Eis porque não se justifica a aplicação ao caso do diposto no art. 344º do CCivil, não estando reunidos os requisitos que justificam a inversão do ónus da prova, sendo de manter a sentença recorrida que não merece censura.
Concluindo:
I - A inversão do ónus de prova exige a verificação dos seguintes pressupostos: a) que a prova de determinada factualidade, por acção da parte contrária, se tenha tornado impossível de fazer; b) que tal comportamento, da mesma parte contrária, lhe seja imputável a título culposo.
II - O disposto no art. 519º, nº 1, está sujeito ao princípio da proporcionalidade, o qual se desdobra em três sub princípios: “a) princípio da adequação, ou princípio da idoneidade; b) princípio da exigibilidade, também chamado da necessidade ou da indispensabilidade; c) princípio da proporcionalidade em sentido restrito, que significa que os meios legais restritivos e os fins obtidos devem situar-se numa “justa medida”, impedindo-se a adopção de medidas legais restritivas desproporcionadas, excessivas em relação aos fins obtidos.
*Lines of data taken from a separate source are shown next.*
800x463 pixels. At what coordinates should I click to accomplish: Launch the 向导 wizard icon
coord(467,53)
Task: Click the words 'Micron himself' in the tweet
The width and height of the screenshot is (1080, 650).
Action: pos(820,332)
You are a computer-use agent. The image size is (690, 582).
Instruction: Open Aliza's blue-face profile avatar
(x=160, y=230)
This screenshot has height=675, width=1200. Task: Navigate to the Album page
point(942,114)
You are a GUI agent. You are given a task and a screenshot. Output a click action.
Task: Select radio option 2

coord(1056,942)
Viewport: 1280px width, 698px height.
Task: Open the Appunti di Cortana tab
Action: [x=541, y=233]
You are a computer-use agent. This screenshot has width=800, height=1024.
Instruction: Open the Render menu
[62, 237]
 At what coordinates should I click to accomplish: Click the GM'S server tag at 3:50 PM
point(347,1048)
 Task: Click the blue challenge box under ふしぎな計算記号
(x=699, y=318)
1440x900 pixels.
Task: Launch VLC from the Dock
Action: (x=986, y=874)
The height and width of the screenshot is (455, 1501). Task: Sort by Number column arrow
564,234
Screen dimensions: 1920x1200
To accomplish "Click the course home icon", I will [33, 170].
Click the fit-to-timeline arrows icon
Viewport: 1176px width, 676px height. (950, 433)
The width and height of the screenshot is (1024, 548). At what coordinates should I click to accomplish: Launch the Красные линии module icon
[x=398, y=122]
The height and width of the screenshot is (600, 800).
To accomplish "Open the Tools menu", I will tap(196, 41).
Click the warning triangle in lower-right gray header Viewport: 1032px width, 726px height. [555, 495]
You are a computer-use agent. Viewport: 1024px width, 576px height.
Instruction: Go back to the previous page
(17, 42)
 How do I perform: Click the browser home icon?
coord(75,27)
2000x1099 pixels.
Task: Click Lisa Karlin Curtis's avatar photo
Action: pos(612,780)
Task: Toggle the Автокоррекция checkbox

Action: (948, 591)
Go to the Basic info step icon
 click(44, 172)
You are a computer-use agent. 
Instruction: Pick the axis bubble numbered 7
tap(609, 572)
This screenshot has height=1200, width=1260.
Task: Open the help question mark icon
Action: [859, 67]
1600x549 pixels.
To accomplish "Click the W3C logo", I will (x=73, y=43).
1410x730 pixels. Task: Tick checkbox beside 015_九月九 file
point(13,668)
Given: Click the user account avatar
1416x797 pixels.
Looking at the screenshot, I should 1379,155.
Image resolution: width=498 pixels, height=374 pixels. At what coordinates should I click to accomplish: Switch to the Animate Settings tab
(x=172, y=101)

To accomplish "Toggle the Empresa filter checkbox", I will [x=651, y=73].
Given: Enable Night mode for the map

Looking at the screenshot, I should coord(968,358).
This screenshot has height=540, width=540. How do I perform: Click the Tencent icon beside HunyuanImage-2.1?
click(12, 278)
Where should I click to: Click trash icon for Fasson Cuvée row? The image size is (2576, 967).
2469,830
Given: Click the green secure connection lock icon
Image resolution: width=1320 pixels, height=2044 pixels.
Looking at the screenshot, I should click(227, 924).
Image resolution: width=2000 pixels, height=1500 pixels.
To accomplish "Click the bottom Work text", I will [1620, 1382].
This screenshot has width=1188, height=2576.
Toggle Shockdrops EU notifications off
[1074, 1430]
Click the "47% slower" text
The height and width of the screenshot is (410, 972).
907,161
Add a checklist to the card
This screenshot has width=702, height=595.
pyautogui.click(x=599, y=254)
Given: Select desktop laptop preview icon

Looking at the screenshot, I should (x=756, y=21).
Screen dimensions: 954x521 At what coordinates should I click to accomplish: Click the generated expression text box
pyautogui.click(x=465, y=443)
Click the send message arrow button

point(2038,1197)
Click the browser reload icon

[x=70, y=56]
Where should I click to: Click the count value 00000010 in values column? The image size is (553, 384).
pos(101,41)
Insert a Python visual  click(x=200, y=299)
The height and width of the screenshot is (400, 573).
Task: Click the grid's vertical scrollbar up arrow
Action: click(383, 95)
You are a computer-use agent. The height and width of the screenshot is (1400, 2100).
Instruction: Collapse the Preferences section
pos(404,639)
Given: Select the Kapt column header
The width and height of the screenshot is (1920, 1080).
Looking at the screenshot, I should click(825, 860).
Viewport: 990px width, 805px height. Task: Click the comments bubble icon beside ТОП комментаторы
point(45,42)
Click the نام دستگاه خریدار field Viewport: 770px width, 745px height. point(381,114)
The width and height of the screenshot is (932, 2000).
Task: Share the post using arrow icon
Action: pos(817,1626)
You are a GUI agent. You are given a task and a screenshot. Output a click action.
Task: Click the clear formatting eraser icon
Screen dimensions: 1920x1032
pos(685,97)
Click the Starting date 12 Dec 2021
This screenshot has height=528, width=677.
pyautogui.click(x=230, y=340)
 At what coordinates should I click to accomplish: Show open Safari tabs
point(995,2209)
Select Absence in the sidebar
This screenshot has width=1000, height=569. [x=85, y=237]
III - Há que ponderar a indispensabilidade ou não dos documentos, pois que se a recusa não implicar a impossibilidade de o onerado provar facto essencial à acção ou à defesa, deverá o tribunal apreciar livremente o valor probatório da recusa (nomeadamente, dela inferindo que a parte, ao menos no plano subjectivo, receava seriamente o resultado daquela diligência instrutória).
IV – DECISÃO
Termos em que se acorda em julgar improcedente a apelação, assim se confirmando a sentença recorrida.
Custas pelo A./Apelante.
Lisboa, 3 de Dezembro de 2009
(Fátima Galante)
(Ferreira Lopes)
(Manuel Gonçalves)


[1] A Acção Declarativa Comum”, Coimbra, pág. 185.
[2] Gomes Canotilho e Vital Moreira, Constituição da República Portuguesa, Anotada, vol. I, 4ª ed., p 392/393 e Ac. RL de 17.4.2008 (Manuela Gomes), www.dgsi.pt/jtrl.
[3]  Neste sentido, Lopes do Rego, Comentários ao Código de Processo Civil, vol. I, Almedina, 2.ª edição, 2004, anotação ao artigo 519.º, pp. 454-455; J. Lebre de Freitas, Montalvão Machado e Rui Pinto, Código de Processo Civil Anotado, Vol. 2.º, Coimbra Editora – 2001, pág. 409 anotação 2 ao artigo 519º.